What is really, truly unbearable are the times of grief for which you can identify no trigger, no reason and, consequently, no way to acknowledge it. I wrote an exam once, and had to leave early because I was about to break down. Tears started streaking lines down my cheeks as I shut the door behind me, and I had to rush to the women's washrooms to compose myself before I could go home. At the time, I was clueless as to why I was in pain. It was my last exam of the term, all of my stresses were ended for the summer, and I was fully expecting to feel relief. I was miserable for a week.

Only much later did I realize that I found the professor reminiscent of my dad, and so ending the course was a little bit like losing him all over again.

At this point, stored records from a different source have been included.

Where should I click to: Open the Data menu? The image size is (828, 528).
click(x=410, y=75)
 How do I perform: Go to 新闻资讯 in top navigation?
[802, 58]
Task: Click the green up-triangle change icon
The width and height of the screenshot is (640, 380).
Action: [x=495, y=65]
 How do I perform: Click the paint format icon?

Once I spent a few days in absolute misery, and took time off of work to lay in bed all day. Only later in the week did I realize Father's Day was approaching.

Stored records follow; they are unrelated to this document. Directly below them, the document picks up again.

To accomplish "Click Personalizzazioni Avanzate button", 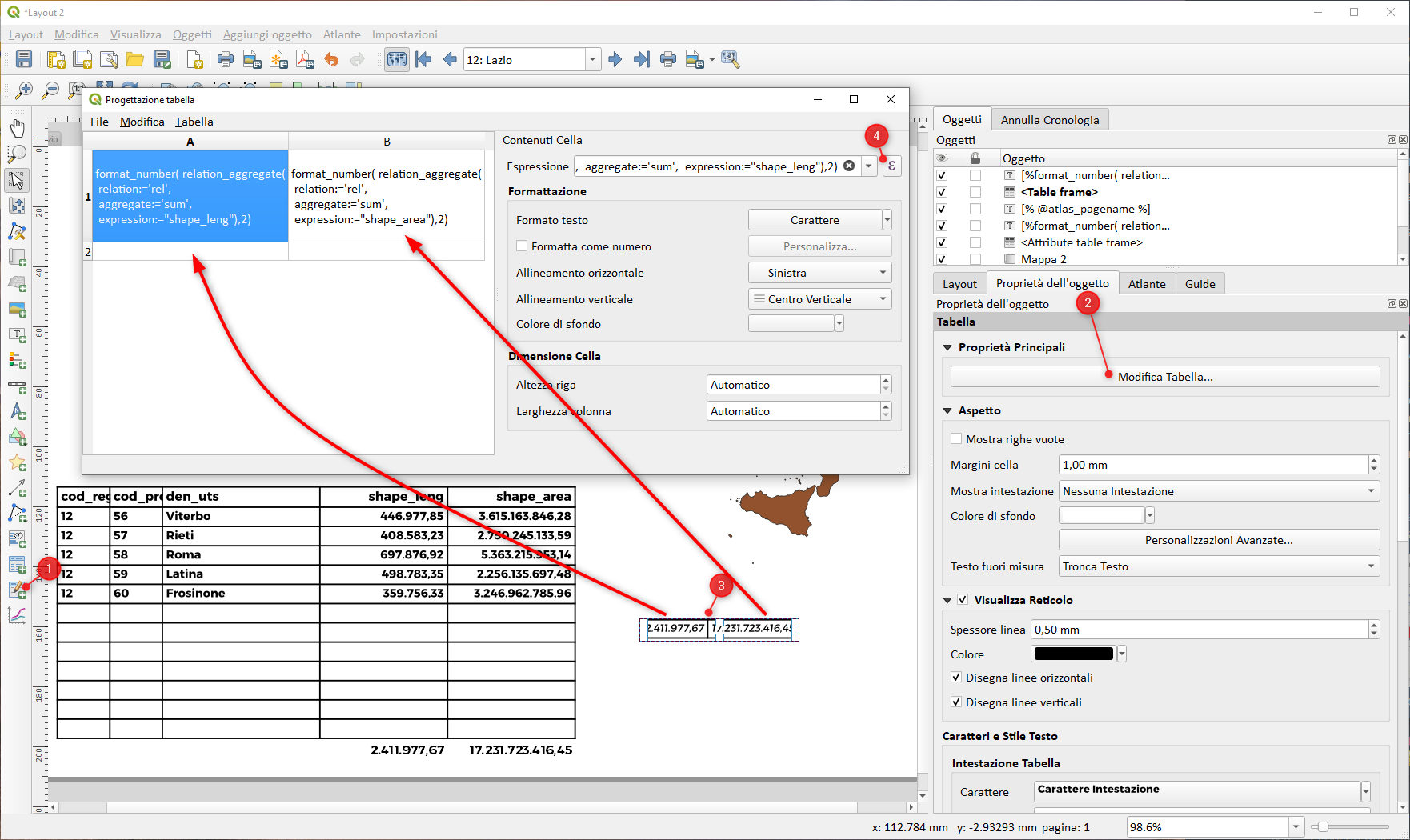I will pos(1218,540).
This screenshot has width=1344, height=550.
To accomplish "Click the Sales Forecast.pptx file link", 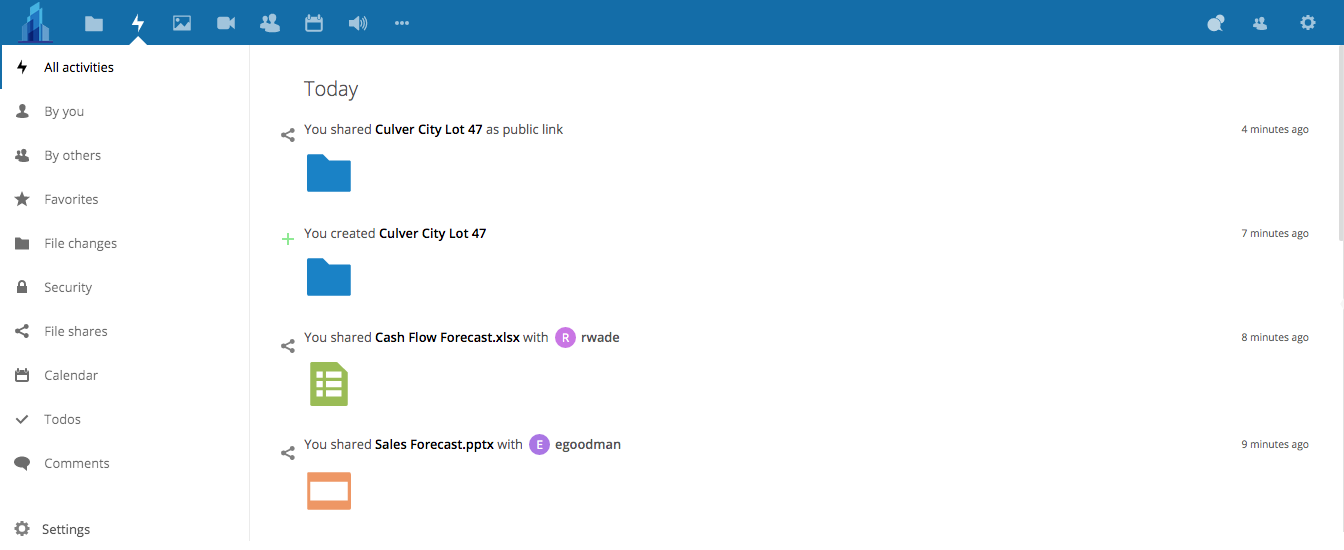I will [x=434, y=445].
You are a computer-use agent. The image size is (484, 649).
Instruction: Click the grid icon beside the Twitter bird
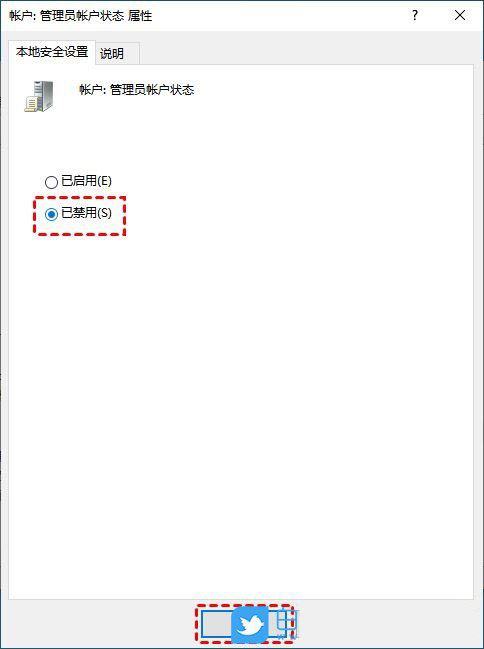287,625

So, what is it now? I was making myself breakfast and - because I currently have the place to myself - singing. I'd had my coffee and a nice shower and I was in good spirits. In the middle of song, I burst into tears. Why?

I let a few tears out (there's no use stifling such emotions) and then when I felt like they had stopped, I cleaned myself up and left for work. All day at work, I felt as though I was a child on a playground with a crowd of big kids circling around me, pointing, laughing, mocking. In reality: I was having pleasant conversations with my colleagues. I ended up leaving early. If I had stayed, I'm sure I would have broken into tears, or started punching people, or had a seizure. I'm sure of it.

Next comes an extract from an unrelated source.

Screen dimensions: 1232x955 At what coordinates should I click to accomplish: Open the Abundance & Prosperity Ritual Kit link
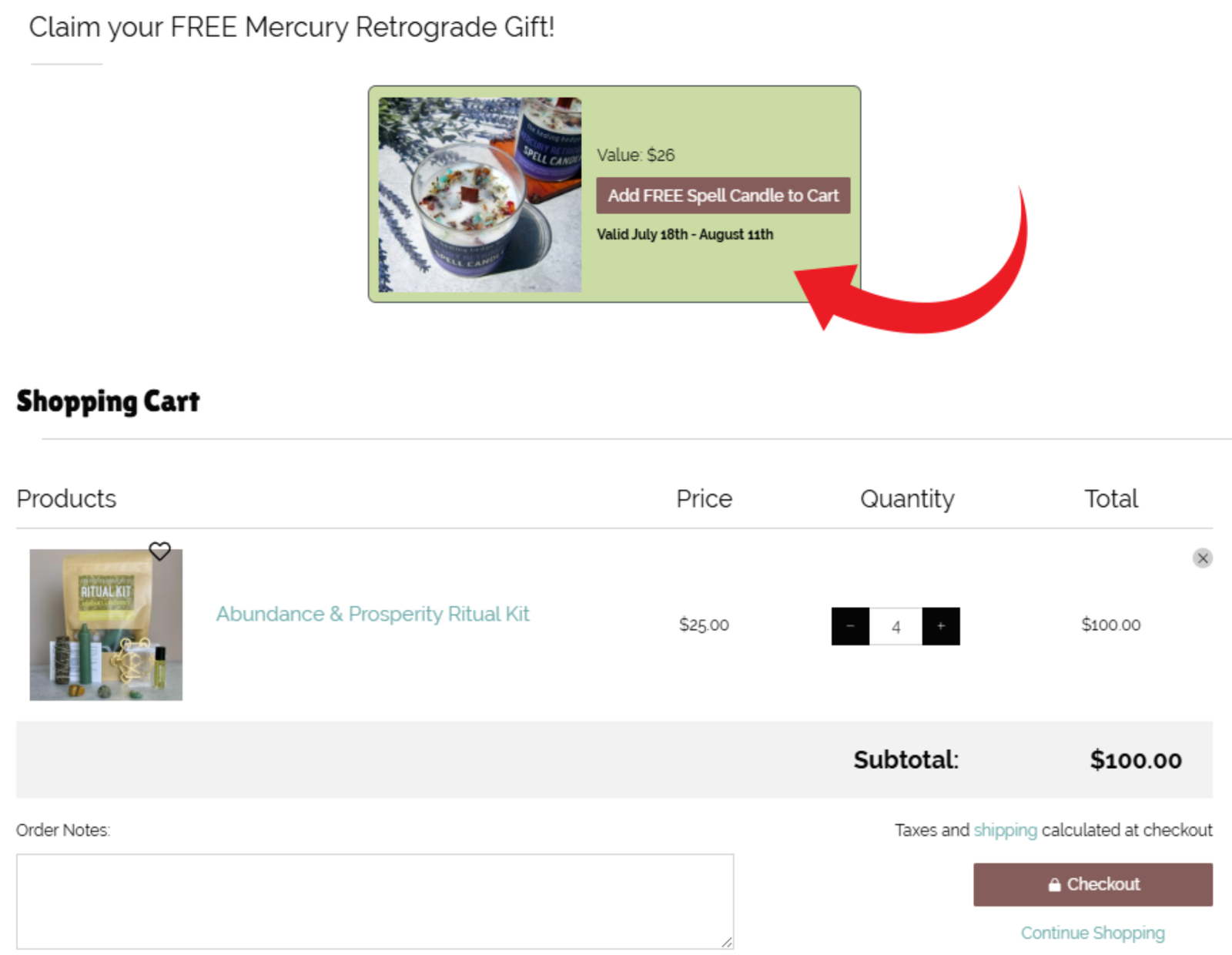(x=373, y=614)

I need to cry. Knowing the triggers lets me explore what grieves me, and that exploration always brings me to tears. Right now: I'm totally oblivious, and I have this painful need for release. Maybe I'll get lucky and be able to cry, but more often than not, I can't find anything that will bring myself to tears. Maybe this will be another one of those weeks where I suffer in the dark, and, perhaps, three months later I'll understand just what was wrong.

Monday, August 2, 2010


Other "survivors" (that is, 'suicide survivors,' or people who have lost loved ones to suicide -- I despise the term!) that I have met have talked about how comforting it is to wear the sweater or smell the pillow or sit in the room of their lost one. Because a fire destroyed my house, I'm in the unique position of having no belongings and no rooms to comfort me. The 'stuff' that we did manage to salvage from our home's remains smell (as I like to say) like BBQ.

I long, all the time, to be able to sit in my brother's or parents' rooms and just...remember them. I would have loved to go through their belongings and touch them, and smell them - without having to later wash my hands of the soot. Because all of that tangible memorabilia is in a state reminiscent only of post-tragedy, the few belongings I have that are connected to my family are absolutely priceless. The dishes my mother bought me, the dress she and I bought together, the dollhouse furniture my dad made for me, the gifts my brother bought me. They've reached such an important status that they mean more to me than I ever thought mere 'stuff' could.

Every roommate I've had since, I've forbidden from using those dishes. As much as I understand that accidents happen, I would never be able to forgive them for shattering one of the few connections I have left to the family I've lost. But one can only take so many preventative steps - I broke a dish, a number of months ago. It was all a blur, and I don't remember exactly how it could have happened, but all of a sudden my mother's gift was in shards on the floor. Her voice was echoing in my ears: "Cheap or plastic plates may be better for residence, but you need a nice set of dishes to start out your life with. And with a set of four you can have people over for nice dinners." --- Now, I can't have more than three.

Nearly a year ago, I stepped on and broke a pair of earrings my mom bought me, when my room was a mess. Her voice again - berating me for leaving things on the floor - and then my own voice, chastising me for destroying a precious and near-holy belonging.

Today: I wore a pair of earrings that my mother made for me. I was showing them off to my roommate and her family, and bragging at how talented my mom was. They were earrings that jingled, and I remember what a kick my mom and I got out of the sound. It was a sound like Christmas.

When we got home today, I noticed that at some point a piece had fallen off one of my earrings - the piece that jingled. In any other circumstance - any other pair of earrings - it is so, so insignificant. But for this pair? I've lost another part of a relationship that has reached its end. It is so terrifying. The memories and pictures fade, the stories are forgotten, the belongings break - and nothing new is created to replenish.

The stuff in my life is tantamount to my survival. So every little, jingling piece that falls off an earring is a piece of my heart that withers and dies. And how on earth do I express that without coming across as revoltingly materialistic?